Reflecting the perspective of a recent immigrant to the United States, a collection of short fiction explores the lives of Russians in Moscow and Russians in Brooklyn.

Details

  • Title There Are Jews in My House: Stories
  • Author Laura Vapnyar; Lara Vapnyar
  • Binding Hardcover
  • Edition First Edition; F
  • Pages 149
  • Volumes 1
  • Language ENG
  • Publisher Pantheon Books, New York
  • Date 2003-12-02
  • ISBN 9780375422508 / 0375422501
  • Weight 0.56 lbs (0.25 kg)
  • Dimensions 7.82 x 5.18 x 0.68 in (19.86 x 13.16 x 1.73 cm)
  • Library of Congress subjects Jewish fiction, Jews - United States
  • Library of Congress Catalog Number 2003042975
  • Dewey Decimal Code FIC

Excerpt

"There Are Jews in My House"

Galina carried in an aluminum pot of boiled potatoes, holding it by the handles with a kitchen towel. She put it on a wooden holder in the middle of a round table covered with a beige oilcloth. She opened the lid and, turning her face away from the steam, ladled coarse, unpeeled potatoes onto each of the four plates. The plates were beautiful: delicate, white, with a golden rim and little forget-me-nots in the center.

For the past six weeks, they'd been eating in the living room, where the heavy dark brown curtains covered the only window. For the past two weeks, they'd been eating in silence. From time to time, somebody coughed or sneezed, the girls might whisper something to each other, or even giggle, after which they glanced guiltily at their mothers, but mostly they heard only themselves blowing on their food and the clatter of heavy silver forks. Galina didn't mind the silence. It was better than having to talk, to keep up a forced conversation, as she did a few weeks before. Even the room itself was best suited for silence. It was large and square, empty and spotless. The sparse furniture was drawn close to the walls, and there was only a massive dinner table in the middle, rising like an island on the dark brown floorboards.

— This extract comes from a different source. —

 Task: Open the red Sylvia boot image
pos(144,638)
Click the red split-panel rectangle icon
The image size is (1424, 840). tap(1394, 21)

Since they dined on potatoes everyday, Galina was used to everybody's eating habits. Her seven-year-old daughter, Tanya, cut the potato in half and bit the insides out of the skin hurriedly, then ate the skins too. Raya, sitting across from Galina, peeled potatoes for herself and her eight-year-old daughter, Leeza. "Two princesses," Galina thought. Raya peeled potatoes with her hands, using her delicate fingernails to hook the skins. She bent her head so low that her dingy hair almost touched her plate. Raya and Leeza broke their peeled potatoes into small pieces and ate, picking them up with a fork. Raya's hands were often shaking, and then the fork clutched in her fingers was shaking too, knocking on the plate with an unnerving tinkling sound. Galina had the urge to catch that trembling fork and hold it tight, not to let it shake. "Chew, chew!" Galina kept saying to Tanya, who tended to swallow big chunks in a hungry rush. "You're wasting your food when you're not chewing." Galina herself ate slowly. She picked up a whole potato on a fork and ate it with the skin, biting off pieces with her strong, wide teeth. She chewed zealously, careful not to waste food and also trying to prolong dinner as much as possible, because the hours between dinner and going to bed were the most unbearable.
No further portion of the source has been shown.